Autres chanteuses au programme: Roberta Flack, qui eut un immense succès dans les années 70 avec son mélange jazz-folk-soul-gospel, qui remplacera le 5 juillet Etta James récemment hospitalisée, et Stacey Kent, la plus française des anglo-saxonnes, programmée lors de la nuit de clôture.

La prestation de Sonny Rollins le 8 juillet sera un autre événement. Malgré le poids des ans, ce « géant » du saxophone continue à 77 ans d'interpréter un jazz festif, coloré et généreux, et de délivrer ses chorus sans fin.

Plusieurs anciens musiciens de Miles Davis, s'étant depuis émancipés du « maître » et imposés comme de grands leaders, feront halte à Vienne: Herbie Hancock, pour une relecture des compositions de Joni Mitchell, Wayne Shorter, John McLaughlin, Steve Grossman...

Jean-Luc Ponty, violoniste de jazz-fusion, rendra le 10 juillet hommage à Frank Zappa, avec lequel il a joué dans les années 70.

Ornette Coleman exposera le 3 juillet un jazz plus free.

Parmi les big band, celui de la compositrice new-yorkaise Maria Schneider, aux compositions et mariages de timbres surprenants et raffinés, semble le plus passionnant. Il jouera le 7 juillet.

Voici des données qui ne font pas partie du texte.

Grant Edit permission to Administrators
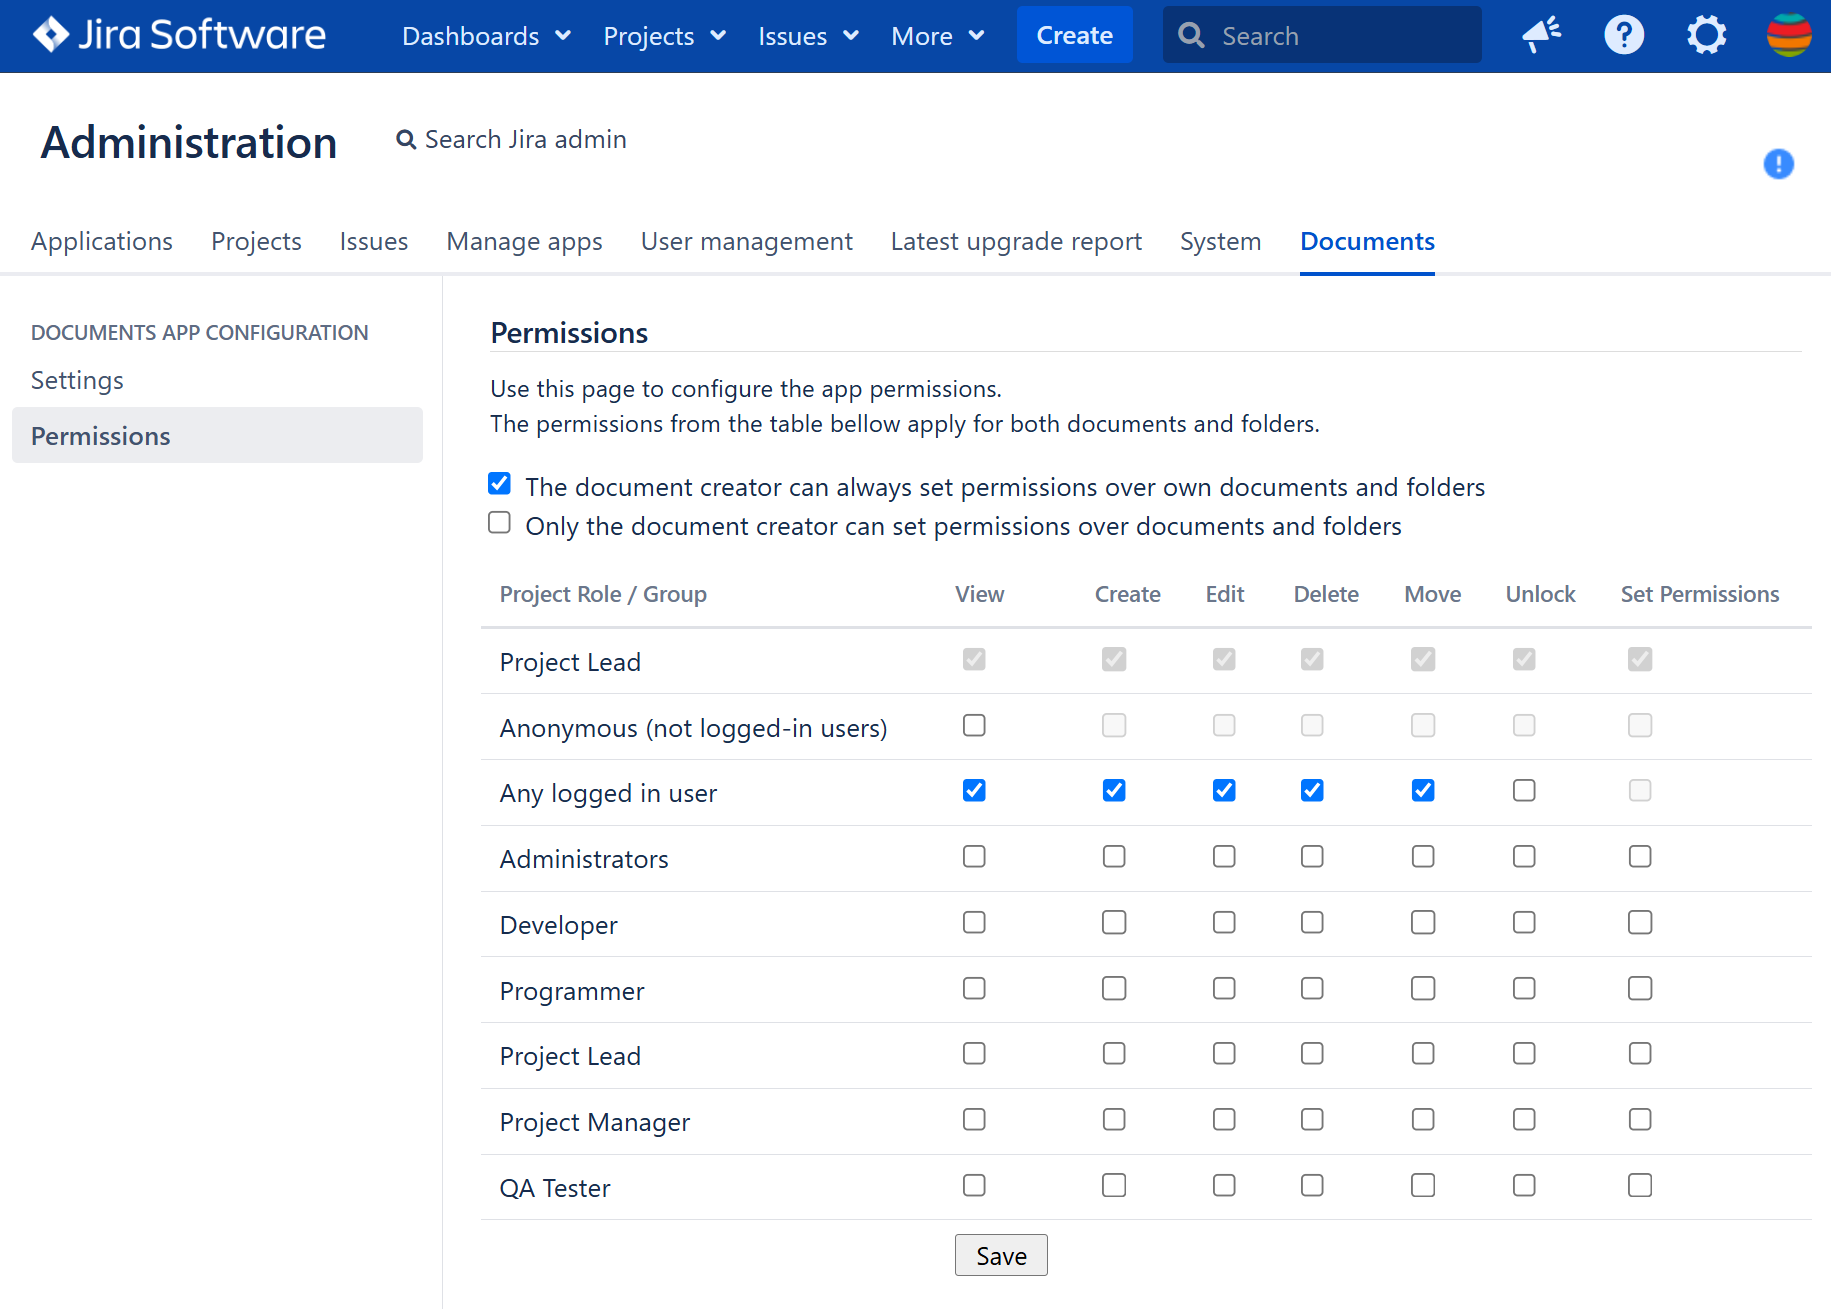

Le festival, qui cherche à représenter tous les courants liés au jazz, s'ouvrira avec un hommage à James Brown lors d'une soirée intitulée « Still black, still proud », clin d'oeil à un des standards du roi du funk. Deux de ses anciens cuivres, Pee Wee Ellis et Fred Wesley, confronteront musique africaine et funk.

La soirée du 6 juillet sera blues avec les guitaristes Buddy Guy et Eric Bibb.

Des soirées thématiques autour de l'Afrique ou du Brésil rythmeront également la quinzaine, avec notamment la rencontre des frères Belmondo et de Milton Nascimento le 3 juillet, et une soirée mandingue la veille avec le joueur de kora Toumani Diabaté et le chanteur Salif Keita.

A noter également la venue le 9 juillet de « Return to forever », groupe mythique du jazz-rock reconstitué, avec Chick Corea, Stanley Clarke, Al Di Meola et Lenny White.

En préambule à ce feu d'artifice, le saxophoniste Manu Dibango donne vendredi une leçon de musique à 6.000 enfants de la région de Vienne dans le cadre d'un voyage aux origines du jazz.

Outre les dates au Théâtre antique, Jazz à Vienne, ce sont aussi les concerts en toute fin de soirée au Club de minuit et au Jazz Mix.

Les festivals de l'été

SUD-EST

Calvi on the Rocks, du 4 au 7 juillet - La ville corse accueille une belle affiche rock et électro, avec notamment Soulwax, 2 Many DJ's, James Murphy, Para One ou, dans un genre différent, les régionaux de l'étape, le groupe de polyphonies A Filetta.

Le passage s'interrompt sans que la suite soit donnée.